## PASSAGE FOR REVIEW
+++

July 27, 2024

The alleged connivance of some physicians with a pharmaceutical company involving millions worth of commissions from prescription and sale of medicines, if found true, is a downright blow not only to the country’s medical profession but also to government efforts to make healthcare safe, affordable, and accessible to all Filipinos.
Based on the privilege speech of Sen. Jinggoy Estrada at the Senate plenary session on April 29, this practice may be likened to a multilevel marketing scheme, where one’s membership and deeds promise huge profits in return.
In this case, doctors become part of a group organized by a pharmaceutical firm upon recommendations based on friendship, practice, and influence.
According to the senator’s detailed report, entry-level investment costs around P250,000 to P500,000. Members also undergo a lecture on financial freedom, which the firm claims only it can provide.
Before becoming a member, a doctor must prescribe the firm’s medicines and supplements, and their productivity would be strictly monitored.
Benefits awaiting members are mind-boggling: rebates of usually around P2 million based on their monthly productivity that are convertible to cash, luxury cars, and other expensive items; and milestone points that can be used to redeem items such as gadgets, foreign travel, yearly performance bonus, and dividends.
The Filipino-owned firm, which vehemently denied the allegations, is said to have been existing since 2006 and supplies anti-hypertensive, anti-diabetic, antibiotic products, and supplements nationwide. Its popularity has led the firm into earning profits ranging from P1 billion in 2016 to P5B in 2019.

+++

## RECORD SET
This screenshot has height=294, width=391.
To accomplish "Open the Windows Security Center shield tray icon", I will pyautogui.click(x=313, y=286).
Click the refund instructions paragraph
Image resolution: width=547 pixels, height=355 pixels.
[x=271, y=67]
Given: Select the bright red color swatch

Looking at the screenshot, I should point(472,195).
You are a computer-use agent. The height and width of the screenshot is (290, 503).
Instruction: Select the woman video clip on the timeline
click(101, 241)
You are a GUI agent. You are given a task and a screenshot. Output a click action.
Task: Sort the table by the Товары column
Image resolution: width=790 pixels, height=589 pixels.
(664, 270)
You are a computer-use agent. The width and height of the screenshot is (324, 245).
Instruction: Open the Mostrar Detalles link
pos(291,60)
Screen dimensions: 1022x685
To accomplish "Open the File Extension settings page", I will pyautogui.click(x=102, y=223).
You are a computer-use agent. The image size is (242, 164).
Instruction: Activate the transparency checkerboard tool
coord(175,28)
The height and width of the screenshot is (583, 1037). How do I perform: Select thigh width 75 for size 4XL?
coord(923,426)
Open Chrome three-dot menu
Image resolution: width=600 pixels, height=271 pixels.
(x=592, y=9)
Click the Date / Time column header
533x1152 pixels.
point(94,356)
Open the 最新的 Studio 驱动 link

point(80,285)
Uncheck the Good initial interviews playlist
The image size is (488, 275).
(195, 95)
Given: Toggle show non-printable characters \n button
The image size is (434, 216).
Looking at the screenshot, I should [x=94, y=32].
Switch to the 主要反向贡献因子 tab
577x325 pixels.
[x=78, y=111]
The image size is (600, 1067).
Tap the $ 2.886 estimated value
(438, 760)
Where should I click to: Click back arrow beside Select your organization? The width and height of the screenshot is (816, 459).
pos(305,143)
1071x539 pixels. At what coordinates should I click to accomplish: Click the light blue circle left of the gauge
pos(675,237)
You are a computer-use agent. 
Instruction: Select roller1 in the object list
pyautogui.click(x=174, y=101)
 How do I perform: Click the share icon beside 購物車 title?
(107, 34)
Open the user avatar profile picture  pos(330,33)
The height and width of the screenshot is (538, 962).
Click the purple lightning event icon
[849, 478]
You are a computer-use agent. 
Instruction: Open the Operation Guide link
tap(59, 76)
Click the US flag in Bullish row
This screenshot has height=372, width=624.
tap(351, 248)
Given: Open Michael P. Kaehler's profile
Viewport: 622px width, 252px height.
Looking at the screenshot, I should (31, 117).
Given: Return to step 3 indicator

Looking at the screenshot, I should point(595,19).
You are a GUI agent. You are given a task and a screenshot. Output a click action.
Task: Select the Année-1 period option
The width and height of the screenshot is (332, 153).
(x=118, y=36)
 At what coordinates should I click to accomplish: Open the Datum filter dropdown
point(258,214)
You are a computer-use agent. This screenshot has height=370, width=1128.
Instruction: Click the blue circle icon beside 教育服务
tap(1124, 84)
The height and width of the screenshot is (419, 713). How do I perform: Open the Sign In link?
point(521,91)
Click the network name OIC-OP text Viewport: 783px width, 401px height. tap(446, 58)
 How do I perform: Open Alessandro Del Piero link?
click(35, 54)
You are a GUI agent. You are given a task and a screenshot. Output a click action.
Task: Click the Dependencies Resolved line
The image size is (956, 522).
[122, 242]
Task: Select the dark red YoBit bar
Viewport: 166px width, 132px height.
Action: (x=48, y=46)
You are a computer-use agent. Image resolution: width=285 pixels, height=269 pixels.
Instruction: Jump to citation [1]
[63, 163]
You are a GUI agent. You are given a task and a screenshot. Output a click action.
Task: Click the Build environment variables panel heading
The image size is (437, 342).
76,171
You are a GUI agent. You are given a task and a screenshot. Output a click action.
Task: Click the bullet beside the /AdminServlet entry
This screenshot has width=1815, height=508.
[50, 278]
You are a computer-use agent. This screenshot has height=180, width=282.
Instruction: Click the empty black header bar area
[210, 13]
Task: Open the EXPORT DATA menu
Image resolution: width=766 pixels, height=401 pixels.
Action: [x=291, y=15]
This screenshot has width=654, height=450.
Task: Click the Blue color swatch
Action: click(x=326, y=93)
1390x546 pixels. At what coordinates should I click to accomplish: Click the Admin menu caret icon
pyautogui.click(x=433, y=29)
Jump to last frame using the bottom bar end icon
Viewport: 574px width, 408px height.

+++

## INSTRUCTIONS
A) Reproduce the portion of the passage on the alleged pharmaceutical scheme that begins with the words containing "The alleged connivance" and ends with "profits in return.".
B) In the passage on the alleged pharmaceutical scheme, what is the approximate cost of the entry-level investment for doctors joining the group?

## SOLUTIONS FOR EACH TASK
A)
The alleged connivance of some physicians with a pharmaceutical company involving millions worth of commissions from prescription and sale of medicines, if found true, is a downright blow not only to the country’s medical profession but also to government efforts to make healthcare safe, affordable, and accessible to all Filipinos.
Based on the privilege speech of Sen. Jinggoy Estrada at the Senate plenary session on April 29, this practice may be likened to a multilevel marketing scheme, where one’s membership and deeds promise huge profits in return.

B) Around P250,000 to P500,000.